[Target pointing data]
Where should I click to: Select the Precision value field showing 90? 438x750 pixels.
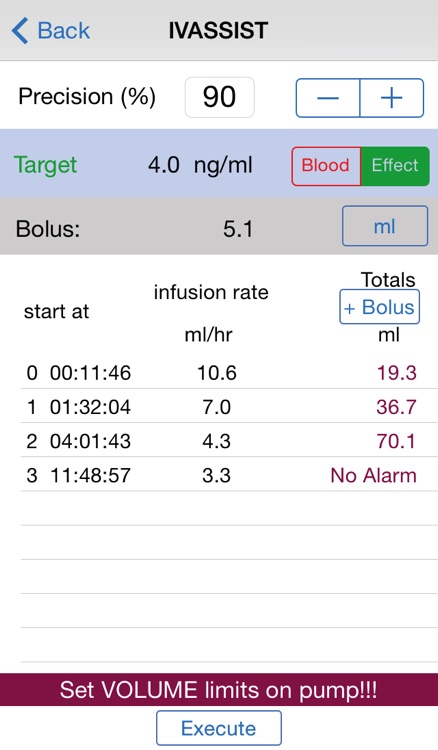coord(219,97)
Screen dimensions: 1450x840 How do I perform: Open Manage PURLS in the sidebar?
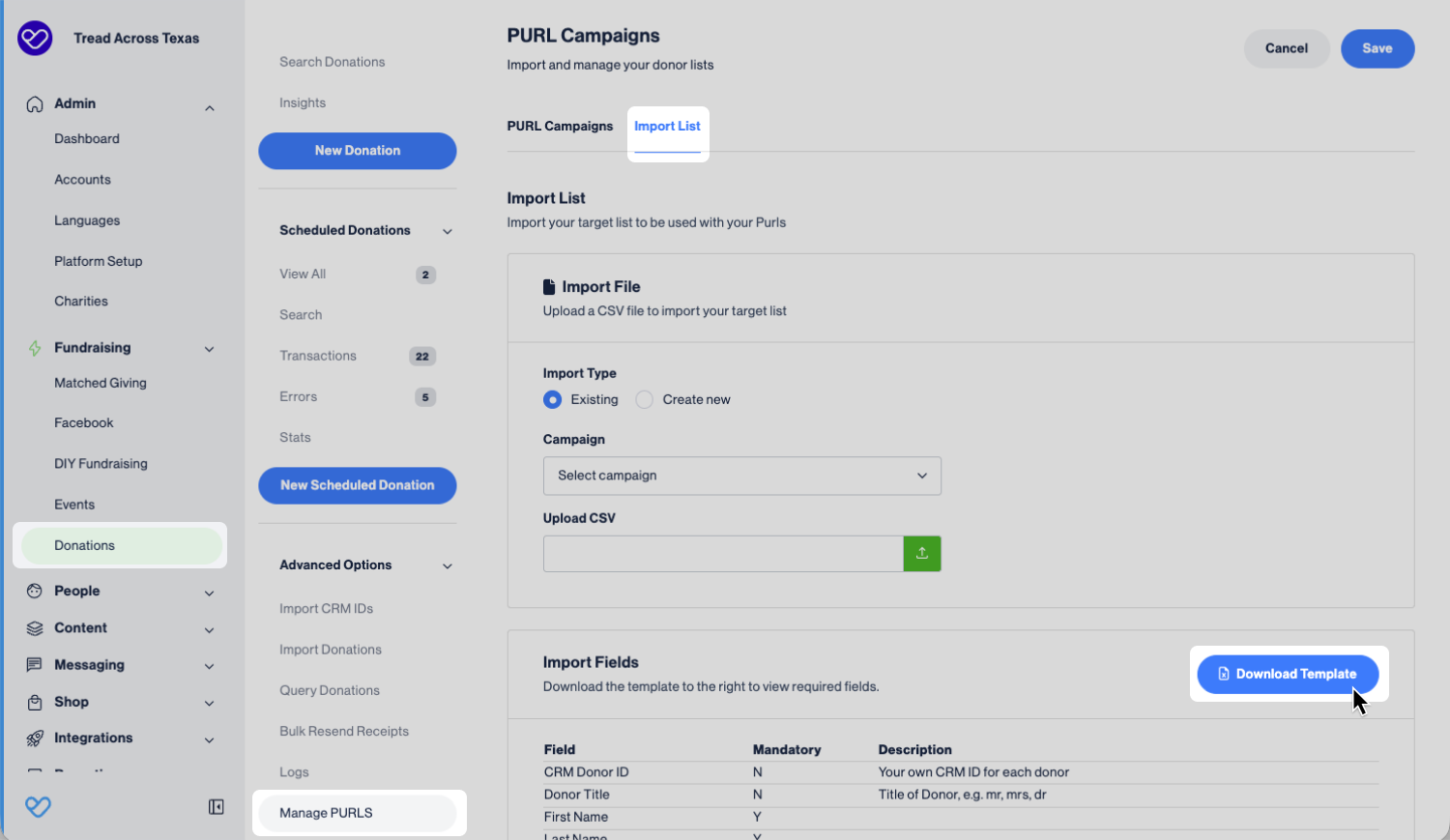(326, 813)
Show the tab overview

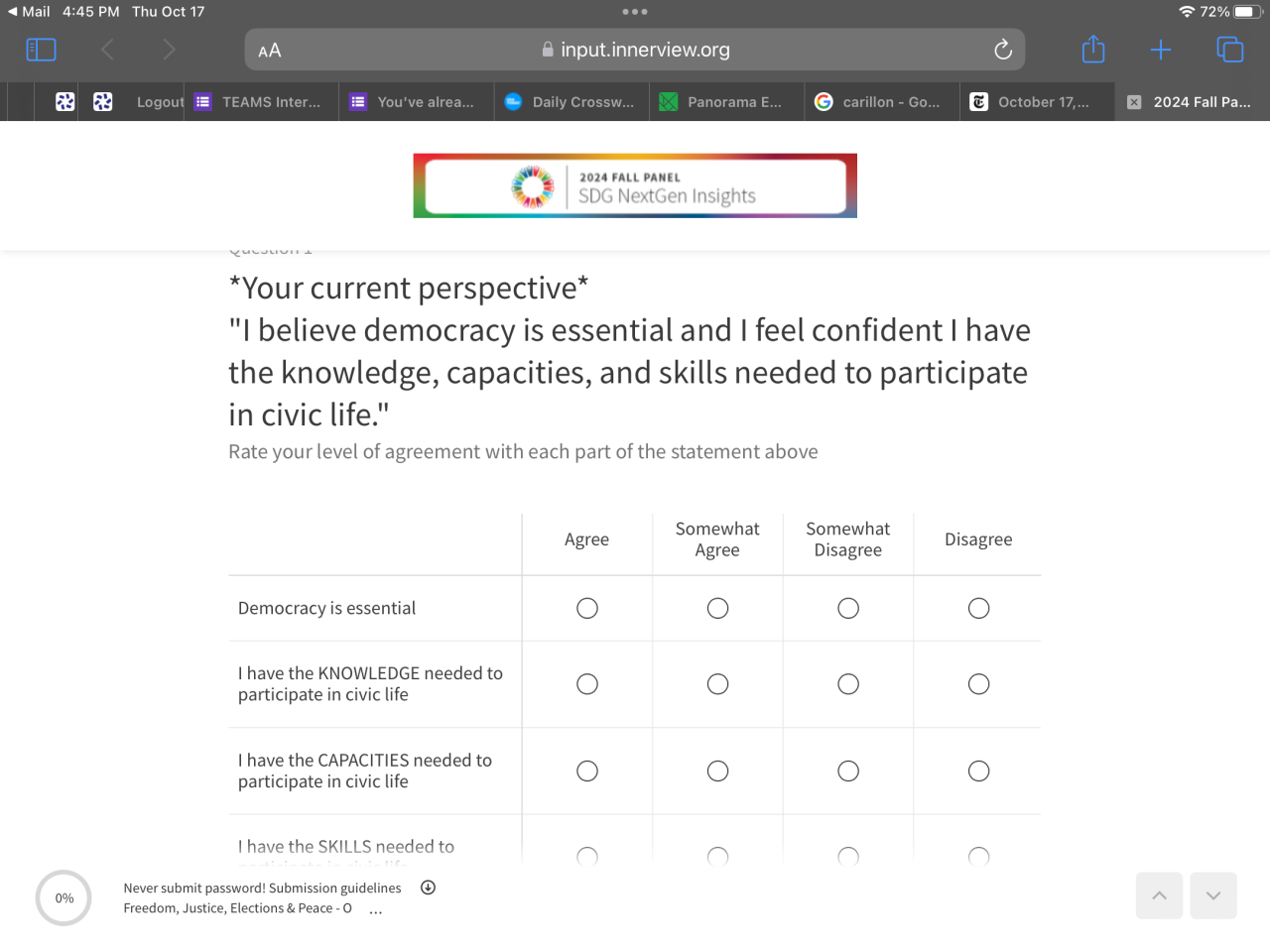point(1229,50)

__WHAT YOU NEED TO DO__. Copy out, character for character, the text lines of every record above, omitting the pictures.

__CORRECT RESPONSE__.
Where should I click to: Select the Precision value field showing 90? 438x750 pixels.
coord(219,97)
Screen dimensions: 1450x840 How do I perform: Open Manage PURLS in the sidebar?
(326, 813)
Show the tab overview

point(1229,50)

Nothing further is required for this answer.